- _Task prompt_: Where in the listing does the word "height" appear? Report each line that holds it.

- _Exercise input_:
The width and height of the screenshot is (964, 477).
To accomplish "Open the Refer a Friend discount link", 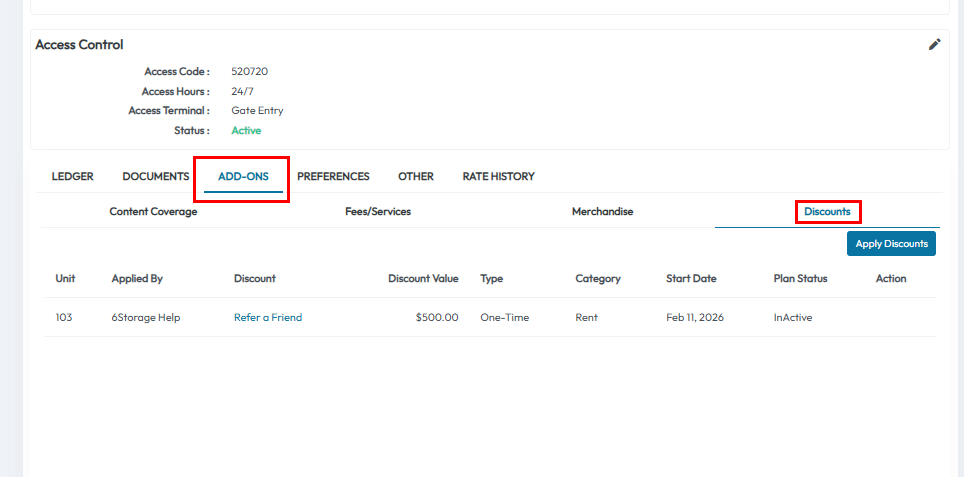I will (267, 318).
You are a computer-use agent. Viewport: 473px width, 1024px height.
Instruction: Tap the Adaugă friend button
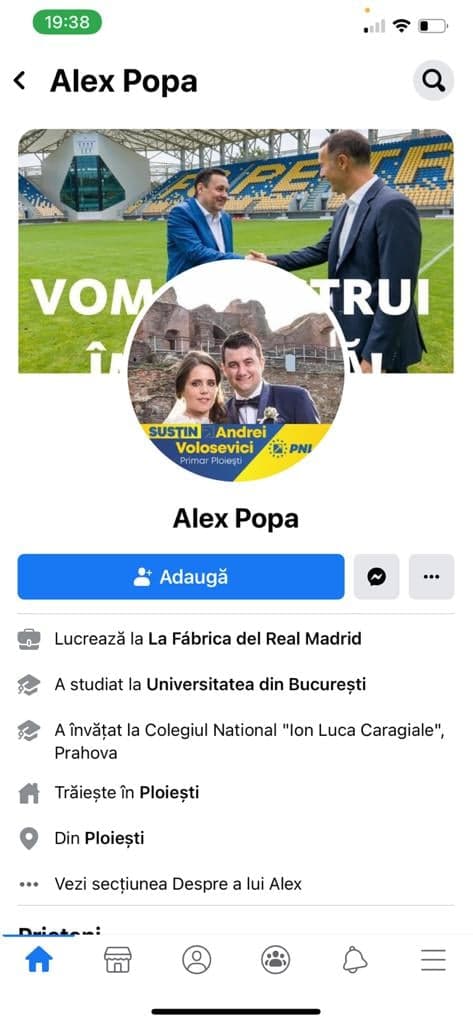pos(181,577)
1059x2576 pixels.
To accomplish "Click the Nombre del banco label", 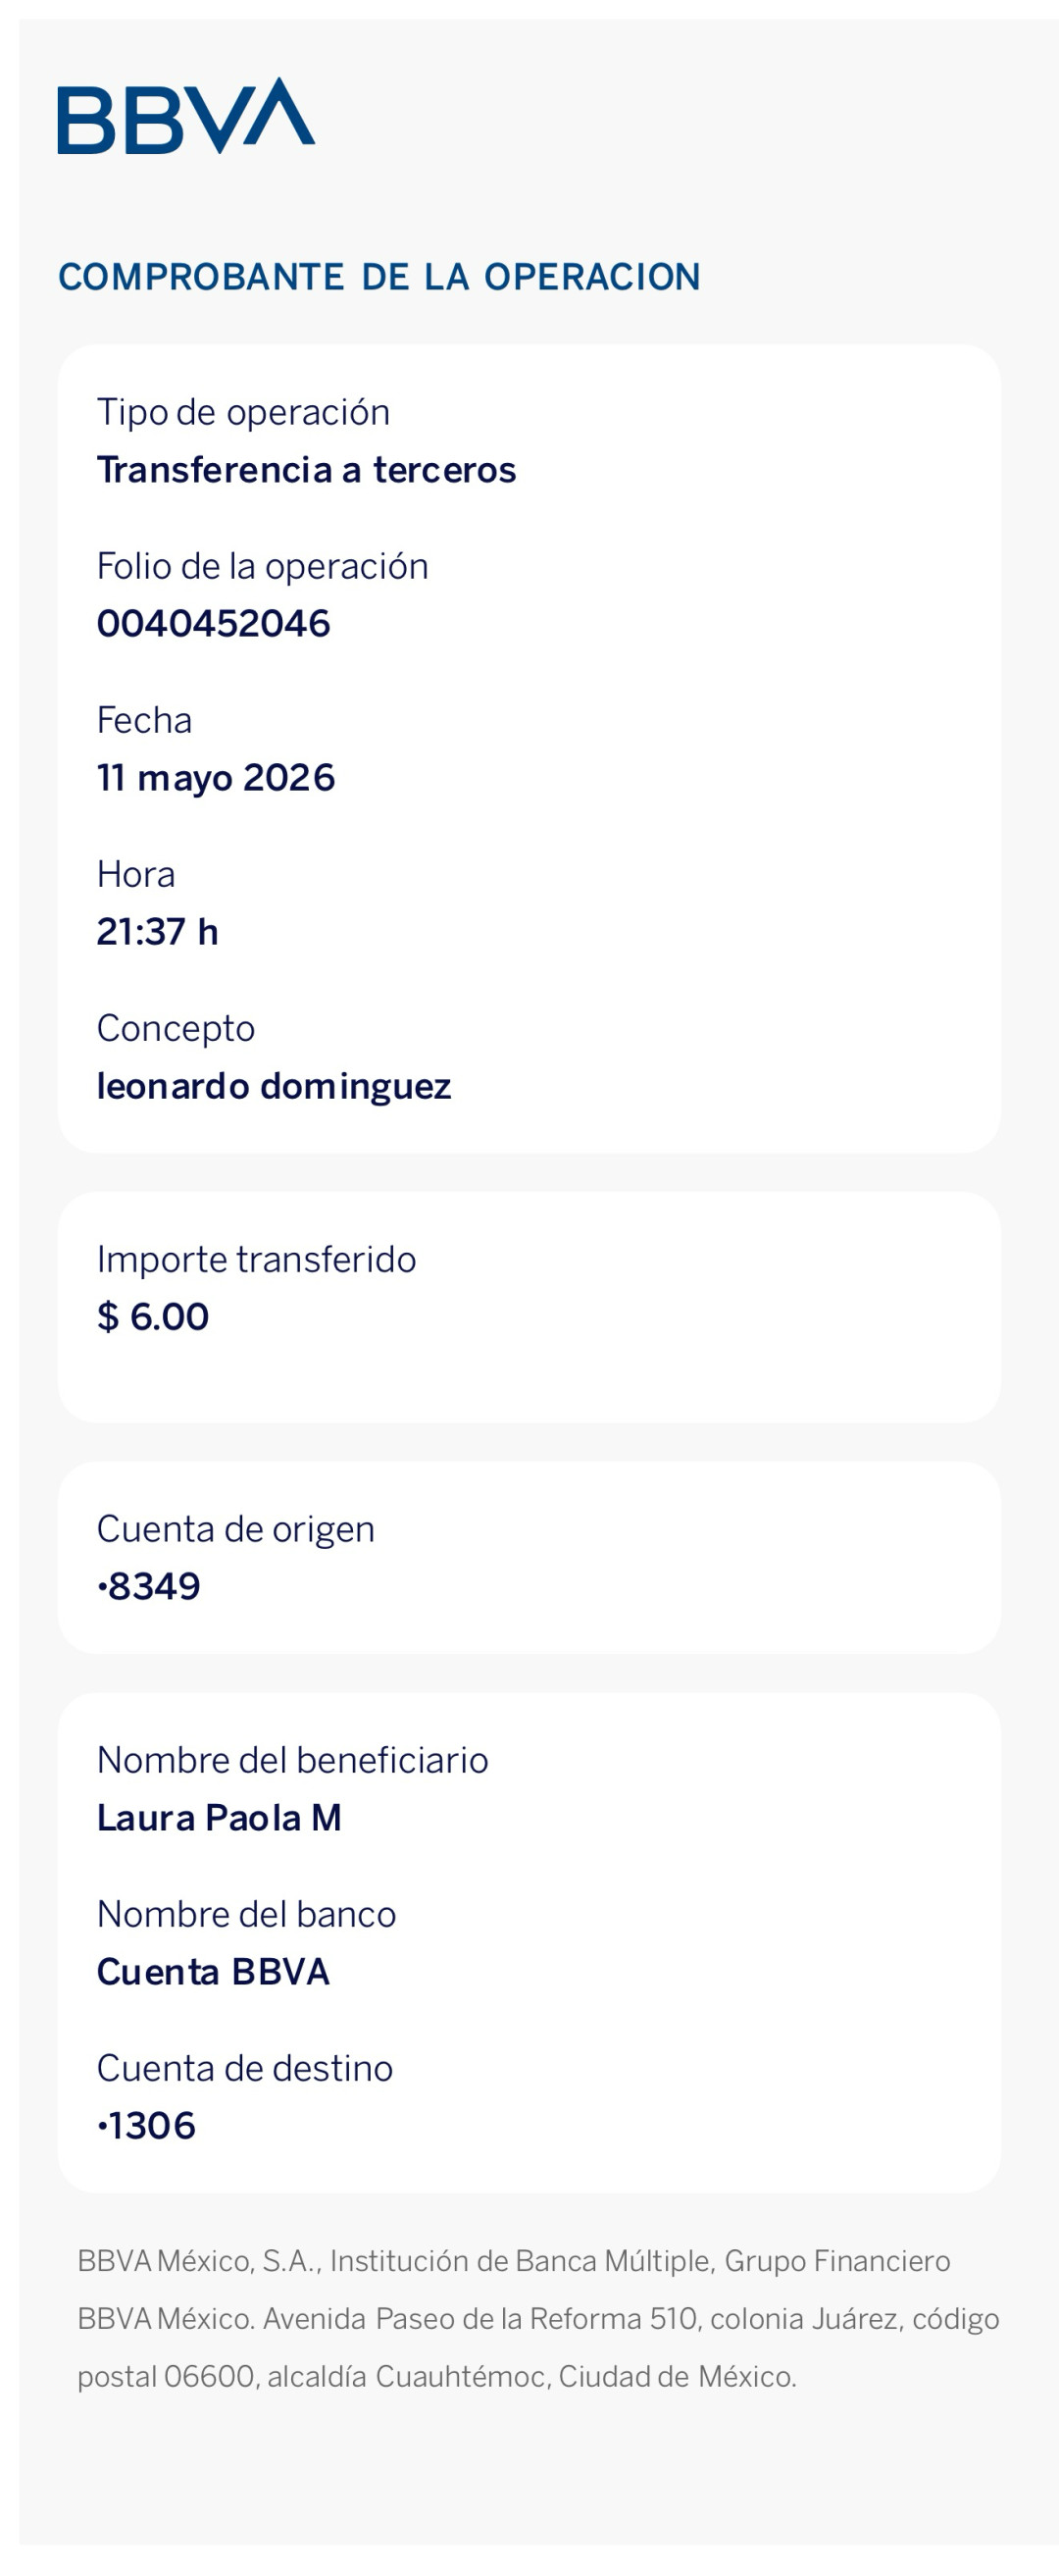I will click(246, 1915).
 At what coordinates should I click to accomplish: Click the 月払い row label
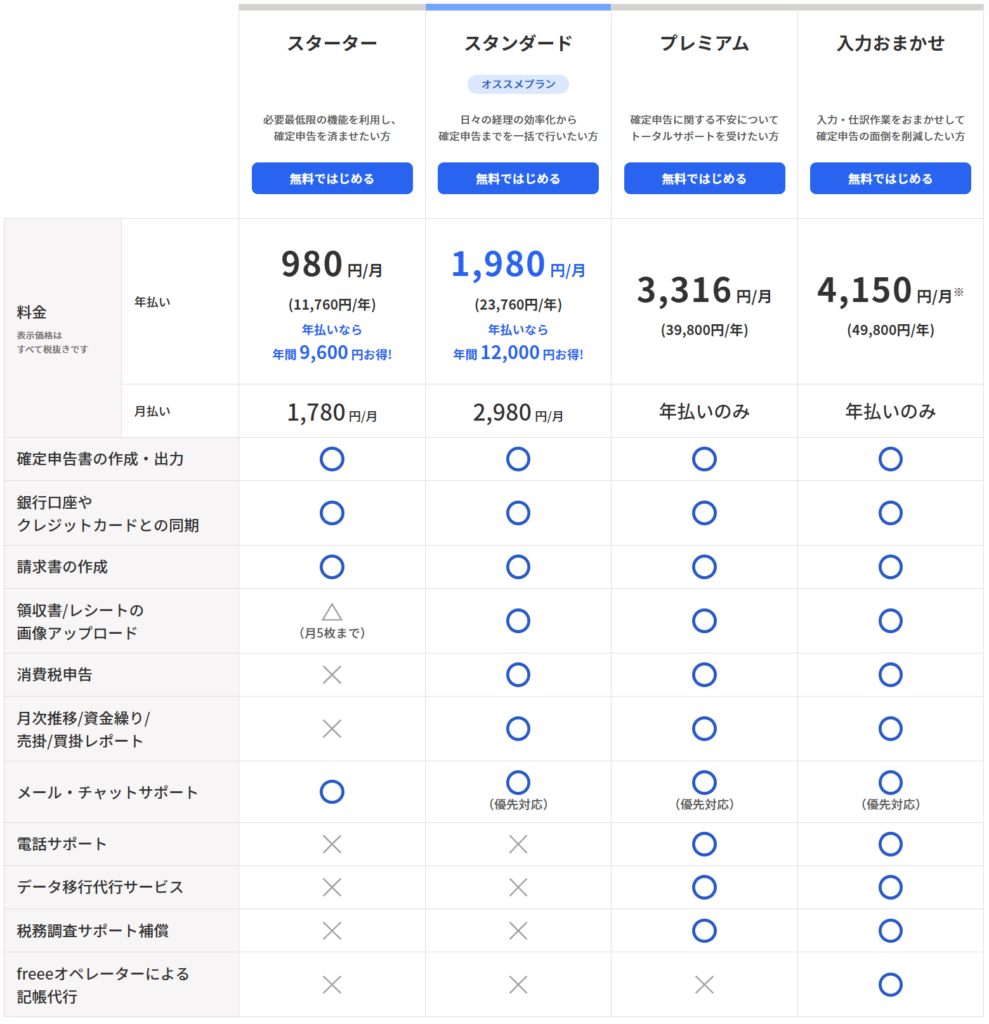click(x=152, y=411)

- _Solution to the exercise_:
The width and height of the screenshot is (964, 477).
You are a computer-use agent. Viewport: 473px width, 1024px height.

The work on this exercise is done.